◆ MATERIAL FOR THIS TASK
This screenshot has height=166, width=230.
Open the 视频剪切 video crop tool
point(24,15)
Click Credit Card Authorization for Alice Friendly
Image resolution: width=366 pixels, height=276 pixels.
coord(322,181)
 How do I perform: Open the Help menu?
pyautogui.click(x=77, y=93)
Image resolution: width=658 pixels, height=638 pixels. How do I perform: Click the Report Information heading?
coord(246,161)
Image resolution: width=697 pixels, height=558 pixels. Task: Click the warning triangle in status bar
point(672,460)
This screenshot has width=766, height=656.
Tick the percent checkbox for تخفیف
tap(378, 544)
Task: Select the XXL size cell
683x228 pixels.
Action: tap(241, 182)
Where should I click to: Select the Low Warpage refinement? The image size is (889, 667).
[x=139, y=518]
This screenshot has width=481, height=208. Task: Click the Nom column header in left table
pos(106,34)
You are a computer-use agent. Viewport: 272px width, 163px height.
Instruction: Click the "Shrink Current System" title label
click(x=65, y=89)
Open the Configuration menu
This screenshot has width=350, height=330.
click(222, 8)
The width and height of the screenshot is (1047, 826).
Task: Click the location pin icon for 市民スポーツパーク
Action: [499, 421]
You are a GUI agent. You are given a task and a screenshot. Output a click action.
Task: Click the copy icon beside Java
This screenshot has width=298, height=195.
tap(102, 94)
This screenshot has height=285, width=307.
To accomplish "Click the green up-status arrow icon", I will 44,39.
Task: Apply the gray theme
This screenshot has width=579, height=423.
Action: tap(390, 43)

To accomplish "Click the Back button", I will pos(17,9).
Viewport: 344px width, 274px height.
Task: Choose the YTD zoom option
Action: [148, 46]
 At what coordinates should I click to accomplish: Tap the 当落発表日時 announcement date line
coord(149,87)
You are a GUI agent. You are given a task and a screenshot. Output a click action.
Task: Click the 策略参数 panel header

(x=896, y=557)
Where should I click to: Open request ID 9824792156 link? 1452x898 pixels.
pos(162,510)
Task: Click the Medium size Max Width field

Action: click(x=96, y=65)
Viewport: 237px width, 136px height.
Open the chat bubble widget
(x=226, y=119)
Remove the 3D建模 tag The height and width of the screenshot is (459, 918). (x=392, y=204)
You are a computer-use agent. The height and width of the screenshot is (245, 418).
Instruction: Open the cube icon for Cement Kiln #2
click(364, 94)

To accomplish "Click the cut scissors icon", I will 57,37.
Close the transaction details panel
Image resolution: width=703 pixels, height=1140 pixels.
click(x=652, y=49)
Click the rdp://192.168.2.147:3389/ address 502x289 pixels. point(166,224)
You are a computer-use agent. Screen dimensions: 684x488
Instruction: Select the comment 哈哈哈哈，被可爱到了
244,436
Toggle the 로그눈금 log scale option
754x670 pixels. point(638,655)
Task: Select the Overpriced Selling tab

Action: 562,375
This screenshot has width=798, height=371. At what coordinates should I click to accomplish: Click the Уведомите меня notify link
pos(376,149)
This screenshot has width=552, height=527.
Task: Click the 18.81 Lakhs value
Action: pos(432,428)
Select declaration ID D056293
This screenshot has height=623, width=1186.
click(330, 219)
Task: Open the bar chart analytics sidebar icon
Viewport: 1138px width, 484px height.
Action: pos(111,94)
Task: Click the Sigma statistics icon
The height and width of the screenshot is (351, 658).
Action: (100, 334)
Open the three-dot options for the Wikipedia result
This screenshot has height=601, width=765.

◆ INSTRUCTIONS TO FOLLOW
Restate all entries above verbatim.

◆ SOLUTION
This screenshot has height=166, width=230.
Open the 视频剪切 video crop tool
point(24,15)
Click Credit Card Authorization for Alice Friendly
Image resolution: width=366 pixels, height=276 pixels.
coord(322,181)
 How do I perform: Open the Help menu?
pyautogui.click(x=77, y=93)
Image resolution: width=658 pixels, height=638 pixels. How do I perform: Click the Report Information heading?
coord(246,161)
Image resolution: width=697 pixels, height=558 pixels. Task: Click the warning triangle in status bar
point(672,460)
This screenshot has width=766, height=656.
Tick the percent checkbox for تخفیف
tap(378, 544)
Task: Select the XXL size cell
683x228 pixels.
Action: tap(241, 182)
Where should I click to: Select the Low Warpage refinement? The image size is (889, 667).
[x=139, y=518]
This screenshot has width=481, height=208. Task: Click the Nom column header in left table
pos(106,34)
You are a computer-use agent. Viewport: 272px width, 163px height.
Instruction: Click the "Shrink Current System" title label
click(x=65, y=89)
Open the Configuration menu
This screenshot has width=350, height=330.
click(222, 8)
The width and height of the screenshot is (1047, 826).
Task: Click the location pin icon for 市民スポーツパーク
Action: [499, 421]
You are a GUI agent. You are given a task and a screenshot. Output a click action.
Task: Click the copy icon beside Java
This screenshot has width=298, height=195.
tap(102, 94)
This screenshot has height=285, width=307.
To accomplish "Click the green up-status arrow icon", I will 44,39.
Task: Apply the gray theme
This screenshot has width=579, height=423.
Action: tap(390, 43)

To accomplish "Click the Back button", I will pos(17,9).
Viewport: 344px width, 274px height.
Task: Choose the YTD zoom option
Action: [148, 46]
 At what coordinates should I click to accomplish: Tap the 当落発表日時 announcement date line
coord(149,87)
You are a GUI agent. You are given a task and a screenshot. Output a click action.
Task: Click the 策略参数 panel header

(x=896, y=557)
Where should I click to: Open request ID 9824792156 link? 1452x898 pixels.
pos(162,510)
Task: Click the Medium size Max Width field

Action: click(x=96, y=65)
Viewport: 237px width, 136px height.
Open the chat bubble widget
(x=226, y=119)
Remove the 3D建模 tag The height and width of the screenshot is (459, 918). (x=392, y=204)
You are a computer-use agent. The height and width of the screenshot is (245, 418).
Instruction: Open the cube icon for Cement Kiln #2
click(364, 94)

To accomplish "Click the cut scissors icon", I will 57,37.
Close the transaction details panel
Image resolution: width=703 pixels, height=1140 pixels.
click(x=652, y=49)
Click the rdp://192.168.2.147:3389/ address 502x289 pixels. point(166,224)
You are a computer-use agent. Screen dimensions: 684x488
Instruction: Select the comment 哈哈哈哈，被可爱到了
244,436
Toggle the 로그눈금 log scale option
754x670 pixels. point(638,655)
Task: Select the Overpriced Selling tab

Action: 562,375
This screenshot has width=798, height=371. At what coordinates should I click to accomplish: Click the Уведомите меня notify link
pos(376,149)
This screenshot has width=552, height=527.
Task: Click the 18.81 Lakhs value
Action: pos(432,428)
Select declaration ID D056293
This screenshot has height=623, width=1186.
click(330, 219)
Task: Open the bar chart analytics sidebar icon
Viewport: 1138px width, 484px height.
Action: pos(111,94)
Task: Click the Sigma statistics icon
The height and width of the screenshot is (351, 658).
Action: (100, 334)
Open the three-dot options for the Wikipedia result
This screenshot has height=601, width=765.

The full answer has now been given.